A Link Between Sausage and Cancer?
Eating a single serving of processed meat per day might increase your risk of pancreatic cancer, a new study suggests. Experts say the cancer risk is still small, but reducing the amount of processed meat in your diet is a healthy move.
Based on a review of seven previously published studies, Swedish researchers found the risk of pancreatic cancer was 19 percent higher among men and women who ate roughly 4 ounces of processed meat per day. That's about one link of sausage or four pieces of bacon. The study was published in the British Journal of Cancer.
"Right now, your lifetime risk of getting pancreatic cancer is 1.4 percent," said ABC News senior health and medical editor Dr. Richard Besser. "If you have a serving of processed meat per day, your risk would go up to 1.7 percent; still very small."
Pancreatic cancer affects roughly one in 65 men and women, according to the National Cancer Institute. But because it's usually advanced by the time it's detected, the five-year survival rate is only 5.5 percent.
Although the cancer's cause is unknown, it's more common among people who smoke, have diabetes or are obese, confounding variables that make it hard to tease out the role of processed meats alone. "When you're combining a lot of different studies, it's sometimes hard to take all of that into account," Besser said.
Processed meats have also been linked to colon and bladder cancer. And because they're high in salt and fat, they can raise the risk of other health problems, too. "We've always said don't eat a lot of processed meats," Besser said.
As for the cancer link, the study authors suspect it might stem from nitrites, chemical preservatives broken down in the stomach and carried to the pancreas through the bloodstream. "If you want to cut down on that," Besser said, "you can look for products that don't have nitrites."
The American Meat Institute Foundation maintains that red and processed meat is "a healthy part of a balanced diet" and that nutrition decisions should be based on the total body of evidence, not single studies.

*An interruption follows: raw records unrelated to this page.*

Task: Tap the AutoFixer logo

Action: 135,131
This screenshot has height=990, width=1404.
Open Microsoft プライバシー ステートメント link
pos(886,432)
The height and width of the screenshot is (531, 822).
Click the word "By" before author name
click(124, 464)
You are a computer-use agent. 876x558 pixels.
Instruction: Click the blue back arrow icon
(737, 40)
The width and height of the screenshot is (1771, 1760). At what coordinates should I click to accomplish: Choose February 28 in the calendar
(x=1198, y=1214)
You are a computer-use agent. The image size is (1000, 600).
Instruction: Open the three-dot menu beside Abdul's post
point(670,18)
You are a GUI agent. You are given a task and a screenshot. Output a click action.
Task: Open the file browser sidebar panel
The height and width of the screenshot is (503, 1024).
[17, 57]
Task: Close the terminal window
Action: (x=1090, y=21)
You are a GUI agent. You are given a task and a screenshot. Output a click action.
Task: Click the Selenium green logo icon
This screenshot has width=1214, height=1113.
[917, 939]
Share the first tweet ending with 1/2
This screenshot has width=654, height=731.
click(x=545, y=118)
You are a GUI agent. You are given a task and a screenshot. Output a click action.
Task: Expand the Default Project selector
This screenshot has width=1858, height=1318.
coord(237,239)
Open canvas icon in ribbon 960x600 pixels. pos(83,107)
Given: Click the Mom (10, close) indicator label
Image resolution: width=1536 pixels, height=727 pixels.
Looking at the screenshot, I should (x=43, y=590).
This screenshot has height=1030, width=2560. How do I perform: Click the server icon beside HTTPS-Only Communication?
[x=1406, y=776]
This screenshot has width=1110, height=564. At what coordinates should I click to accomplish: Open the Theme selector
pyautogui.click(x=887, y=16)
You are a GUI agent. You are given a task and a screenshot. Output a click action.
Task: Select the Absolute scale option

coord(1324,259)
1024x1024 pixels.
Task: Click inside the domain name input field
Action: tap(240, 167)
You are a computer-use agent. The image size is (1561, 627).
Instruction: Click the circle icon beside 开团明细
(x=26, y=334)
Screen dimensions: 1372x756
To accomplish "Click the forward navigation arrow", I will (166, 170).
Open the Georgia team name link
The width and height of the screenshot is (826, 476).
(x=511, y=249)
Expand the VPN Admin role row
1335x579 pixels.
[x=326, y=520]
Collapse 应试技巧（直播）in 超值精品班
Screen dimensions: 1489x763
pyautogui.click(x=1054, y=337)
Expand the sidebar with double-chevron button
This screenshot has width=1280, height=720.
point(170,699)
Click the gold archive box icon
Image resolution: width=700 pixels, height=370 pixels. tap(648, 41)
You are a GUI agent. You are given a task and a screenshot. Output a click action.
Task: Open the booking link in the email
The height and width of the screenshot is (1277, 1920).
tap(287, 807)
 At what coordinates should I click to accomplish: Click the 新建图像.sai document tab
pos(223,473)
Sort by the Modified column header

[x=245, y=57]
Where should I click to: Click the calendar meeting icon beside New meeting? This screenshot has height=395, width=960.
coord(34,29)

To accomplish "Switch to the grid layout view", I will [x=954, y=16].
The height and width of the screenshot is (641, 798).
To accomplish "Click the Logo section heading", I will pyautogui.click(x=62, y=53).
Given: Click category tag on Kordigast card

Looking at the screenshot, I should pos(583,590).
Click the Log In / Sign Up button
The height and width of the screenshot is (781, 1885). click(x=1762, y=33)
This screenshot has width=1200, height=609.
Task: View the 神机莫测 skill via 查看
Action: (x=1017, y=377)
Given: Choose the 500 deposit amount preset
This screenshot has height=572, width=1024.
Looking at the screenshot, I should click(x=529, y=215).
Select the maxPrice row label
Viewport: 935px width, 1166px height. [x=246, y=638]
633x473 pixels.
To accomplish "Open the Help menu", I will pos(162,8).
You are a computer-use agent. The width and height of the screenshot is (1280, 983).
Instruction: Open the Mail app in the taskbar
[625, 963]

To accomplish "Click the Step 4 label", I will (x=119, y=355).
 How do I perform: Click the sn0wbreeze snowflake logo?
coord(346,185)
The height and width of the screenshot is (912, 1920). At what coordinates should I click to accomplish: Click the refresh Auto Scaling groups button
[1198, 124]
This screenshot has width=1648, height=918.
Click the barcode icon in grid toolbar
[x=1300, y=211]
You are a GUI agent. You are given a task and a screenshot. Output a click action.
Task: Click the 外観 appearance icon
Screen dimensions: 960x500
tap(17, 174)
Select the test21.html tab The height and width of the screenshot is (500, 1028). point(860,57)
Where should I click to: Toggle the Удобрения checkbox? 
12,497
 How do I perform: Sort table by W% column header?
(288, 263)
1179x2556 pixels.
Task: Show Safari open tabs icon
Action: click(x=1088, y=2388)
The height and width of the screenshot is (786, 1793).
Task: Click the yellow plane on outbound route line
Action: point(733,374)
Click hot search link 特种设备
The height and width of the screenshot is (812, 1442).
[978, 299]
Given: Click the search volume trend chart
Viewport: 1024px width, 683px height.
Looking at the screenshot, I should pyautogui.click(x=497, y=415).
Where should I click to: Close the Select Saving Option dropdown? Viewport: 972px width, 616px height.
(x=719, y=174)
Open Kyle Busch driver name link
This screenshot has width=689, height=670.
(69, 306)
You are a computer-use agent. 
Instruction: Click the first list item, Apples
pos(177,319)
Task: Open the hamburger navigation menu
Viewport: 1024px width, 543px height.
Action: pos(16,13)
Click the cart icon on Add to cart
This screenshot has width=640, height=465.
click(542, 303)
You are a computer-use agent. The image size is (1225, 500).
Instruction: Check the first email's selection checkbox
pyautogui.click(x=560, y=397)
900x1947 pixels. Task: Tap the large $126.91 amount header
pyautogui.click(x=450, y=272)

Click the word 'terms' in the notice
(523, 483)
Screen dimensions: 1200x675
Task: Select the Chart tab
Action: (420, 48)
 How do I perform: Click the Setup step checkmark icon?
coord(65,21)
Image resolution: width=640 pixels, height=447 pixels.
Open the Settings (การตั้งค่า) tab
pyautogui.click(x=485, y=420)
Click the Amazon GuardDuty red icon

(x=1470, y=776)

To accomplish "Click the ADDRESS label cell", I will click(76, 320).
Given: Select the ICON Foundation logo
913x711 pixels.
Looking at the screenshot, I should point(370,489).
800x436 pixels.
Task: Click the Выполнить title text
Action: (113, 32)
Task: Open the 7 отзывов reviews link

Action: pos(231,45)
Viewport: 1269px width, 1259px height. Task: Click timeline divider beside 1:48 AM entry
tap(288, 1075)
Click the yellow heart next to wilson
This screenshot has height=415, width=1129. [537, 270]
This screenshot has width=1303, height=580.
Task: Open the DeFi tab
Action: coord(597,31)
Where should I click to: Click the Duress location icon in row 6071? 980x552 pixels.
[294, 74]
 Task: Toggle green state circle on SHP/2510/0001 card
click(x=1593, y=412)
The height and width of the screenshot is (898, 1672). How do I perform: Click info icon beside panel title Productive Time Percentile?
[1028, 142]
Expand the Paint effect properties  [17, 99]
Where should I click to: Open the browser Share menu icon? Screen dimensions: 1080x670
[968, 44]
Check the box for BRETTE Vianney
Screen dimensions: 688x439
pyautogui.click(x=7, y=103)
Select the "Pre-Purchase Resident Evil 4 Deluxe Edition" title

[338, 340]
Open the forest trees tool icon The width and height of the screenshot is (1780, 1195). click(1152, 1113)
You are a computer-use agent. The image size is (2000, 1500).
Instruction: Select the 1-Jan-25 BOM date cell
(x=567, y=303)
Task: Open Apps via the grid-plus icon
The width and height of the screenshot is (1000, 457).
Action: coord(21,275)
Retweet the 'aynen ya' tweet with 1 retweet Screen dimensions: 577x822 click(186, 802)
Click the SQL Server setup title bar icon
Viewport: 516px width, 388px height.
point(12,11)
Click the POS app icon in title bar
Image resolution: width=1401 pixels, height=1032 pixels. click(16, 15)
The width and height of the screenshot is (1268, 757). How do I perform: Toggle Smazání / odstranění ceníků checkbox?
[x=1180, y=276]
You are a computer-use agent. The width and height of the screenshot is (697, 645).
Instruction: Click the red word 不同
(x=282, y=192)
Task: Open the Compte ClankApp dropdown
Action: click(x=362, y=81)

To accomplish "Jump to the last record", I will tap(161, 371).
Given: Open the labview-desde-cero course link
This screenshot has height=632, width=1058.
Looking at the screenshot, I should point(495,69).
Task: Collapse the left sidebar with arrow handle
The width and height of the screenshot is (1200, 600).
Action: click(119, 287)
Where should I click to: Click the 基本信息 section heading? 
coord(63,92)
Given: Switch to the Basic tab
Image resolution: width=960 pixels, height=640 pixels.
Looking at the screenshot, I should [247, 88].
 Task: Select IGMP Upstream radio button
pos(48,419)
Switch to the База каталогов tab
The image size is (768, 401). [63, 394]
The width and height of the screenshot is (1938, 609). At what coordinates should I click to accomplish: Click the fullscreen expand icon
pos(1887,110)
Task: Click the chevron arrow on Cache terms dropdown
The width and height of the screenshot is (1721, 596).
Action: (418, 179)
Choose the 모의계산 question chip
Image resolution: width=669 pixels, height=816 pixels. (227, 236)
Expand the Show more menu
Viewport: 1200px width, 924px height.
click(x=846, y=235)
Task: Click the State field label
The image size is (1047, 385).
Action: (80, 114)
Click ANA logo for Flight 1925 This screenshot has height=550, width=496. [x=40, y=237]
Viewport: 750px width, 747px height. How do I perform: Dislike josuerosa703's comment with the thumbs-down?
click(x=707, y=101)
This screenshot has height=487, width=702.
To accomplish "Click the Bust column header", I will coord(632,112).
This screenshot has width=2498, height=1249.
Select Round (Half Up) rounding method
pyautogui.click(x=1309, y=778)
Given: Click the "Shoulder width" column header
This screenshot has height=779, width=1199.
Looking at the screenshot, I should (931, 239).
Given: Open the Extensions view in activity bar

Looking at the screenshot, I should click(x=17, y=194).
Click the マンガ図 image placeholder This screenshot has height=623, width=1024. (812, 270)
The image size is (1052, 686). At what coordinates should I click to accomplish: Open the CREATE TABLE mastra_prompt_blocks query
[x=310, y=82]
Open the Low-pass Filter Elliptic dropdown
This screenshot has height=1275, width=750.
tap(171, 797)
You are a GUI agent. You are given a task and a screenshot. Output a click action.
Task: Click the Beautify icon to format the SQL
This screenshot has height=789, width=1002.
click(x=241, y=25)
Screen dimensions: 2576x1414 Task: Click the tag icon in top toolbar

"Too often, epidemiological findings are reported as 'cased closed' findings, as if a researcher has discovered the definitive cause of a disease or illness," AMIF president James Hodges said in a statement. "All of these studies struggle to disentangle other lifestyle and dietary habits from meat and processed meat and admit that they can't do it well enough to use their conclusions to accurately recommend people change their dietary habits. What the total evidence has shown, and what common sense suggests, is that a balanced diet and a healthy body weight are the keys to good health."